291. “When kids become religious on their own”

Now, as God is my witness, you must believe me when I say she answered, “Oh yes, he came around to afternoon tea the other day with Krishna and Buddha.”

via When kids become religious on their own.

I read that online news article with great delight. It’s great when parents and children become aware of their inner calling. One must know that it’s the “spiritual” element that makes us humans and not our ability to advance in mechanical or technical things. For many, they will find their path in this life time, others may find it in the next, while others may bring it with them from their past life.

In Bhagavad Gita 6.43, we find the following verse :

tatra tam buddhi-samyogam

labhate paurva-dehikam

yatate ca tato bhuyah

samsiddhau kuru-nandana

TRANSLATION

On taking such a birth, he revives the divine consciousness of his previous life, and he again tries to make further progress in order to achieve complete success, O son of Kuru.

PURPORT

King Bharata, who took his third birth in the family of a good brahmana, is an example of good birth for the revival of previous transcendental consciousness. King Bharata was the emperor of the world, and since his time this planet has been known among the demigods as Bharata-varsha. Formerly it was known as Ilavrita-varsha. The emperor, at an early age, retired for spiritual perfection but failed to achieve success. In his next life he took birth in the family of a good brahmana and was known as Jada Bharata because he always remained secluded and did not talk to anyone. And later on he was discovered as the greatest transcendentalist by King Rahugana. From his life it is understood that transcendental endeavors, or the practice of yoga, never go in vain. By the grace of the Lord the transcendentalist gets repeated opportunities for complete perfection in Krishna consciousness.

and in the next verse 6.44

purvabhyasena tenaiva

hriyate hy avaso ‘pi sah

jijnasur api yogasya

sabda-brahmativartate

TRANSLATION

By virtue of the divine consciousness of his previous life, he automatically becomes attracted to the yogic principles — even without seeking them. Such an inquisitive transcendentalist stands always above the ritualistic principles of the scriptures.
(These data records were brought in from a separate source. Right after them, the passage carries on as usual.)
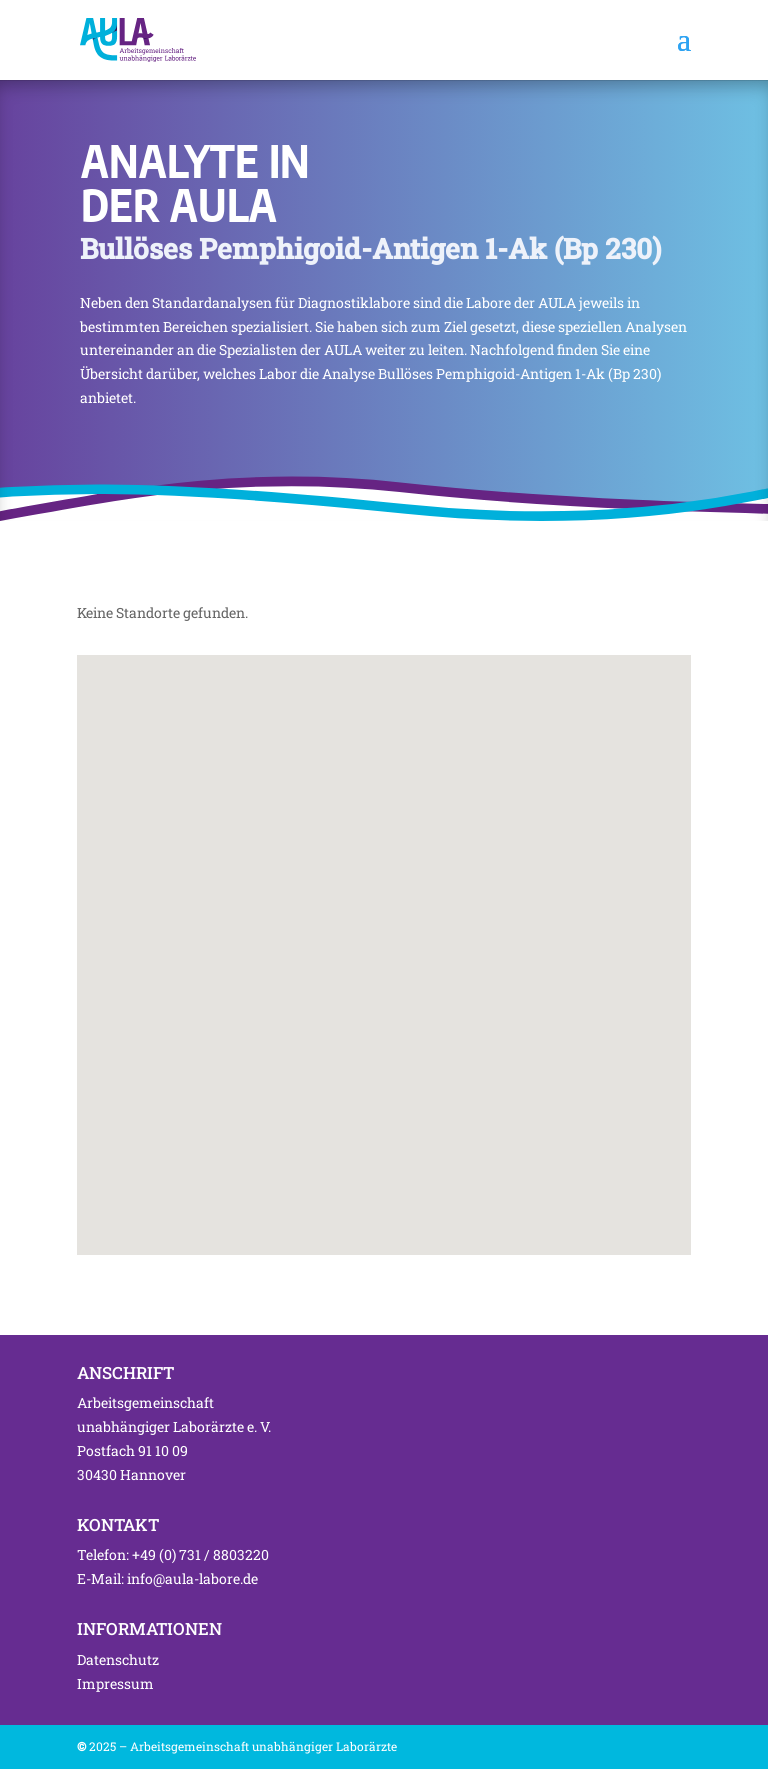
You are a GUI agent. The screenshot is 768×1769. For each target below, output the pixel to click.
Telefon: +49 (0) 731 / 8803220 (173, 1554)
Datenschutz (118, 1659)
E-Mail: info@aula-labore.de (167, 1578)
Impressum (115, 1683)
In a very deep purport by Srila Prabhupad in Srimad Bhagavtam (8.3.1), we can see the importance of chanting the Holy Name so that we always stand to gain in our journey towards God :

In these verses it is assured that even if a person engaged in devotional service falls down, he is not degraded, but is placed in a position in which he will in due course of time remember the Supreme Personality of Godhead. As explained later, Gajendra was formerly King Indradyumna, and somehow or other in his next life he became King of the elephants. Now Gajendra was in danger, and although he was in a body other than that of a human being, he remembered the stotra he had chanted in his previous life. Yatate ca tato bhuyah samsiddhau kuru-nandana. To enable one to achieve perfection, Krishna gives one the chance to remember Him again. This is proved here, for although the King of the elephants, Gajendra, was put in danger, this was a chance for him to remember his previous devotional activities so that he could immediately be rescued by the Supreme Personality of Godhead.

It is imperative, therefore, that all devotees in Krishna consciousness practice chanting some mantra. Certainly one should chant the Hare Krishna mantra, which is the maha-mantra, or great mantra, and also one should practice chanting cintamani-prakara-sadmasu or the Nrisimha strotra (ito nrisimhah parato nrisimho yato yato yami tato nrisimhah). Every devotee should practice in order to chant some mantra perfectly so that even though he may be imperfect in spiritual consciousness in this life, in his next life he will not forget Krishna consciousness, even if he becomes an animal. Of course, a devotee should try to perfect his Krishna consciousness in this life, for simply by understanding Krishna and His instructions, after giving up this body one can return home, back to Godhead. Even if there is some falldown, practice of Krishna consciousness never goes in vain. For example, Ajamila, in his boyhood, practiced chanting the name of Narayana under the direction of his father, but later, in his youth, he fell down and became a drunkard, woman-hunter, rogue and thief. Nonetheless, because of chanting the name of Narayana for the purpose of calling his son, whom he had named Narayana, he became advanced, even though he was involved in sinful activities. Therefore, we should not forget the chanting of the Hare Krishna mantra under any circumstances. It will help us in the greatest danger, as we find in the life of Gajendra.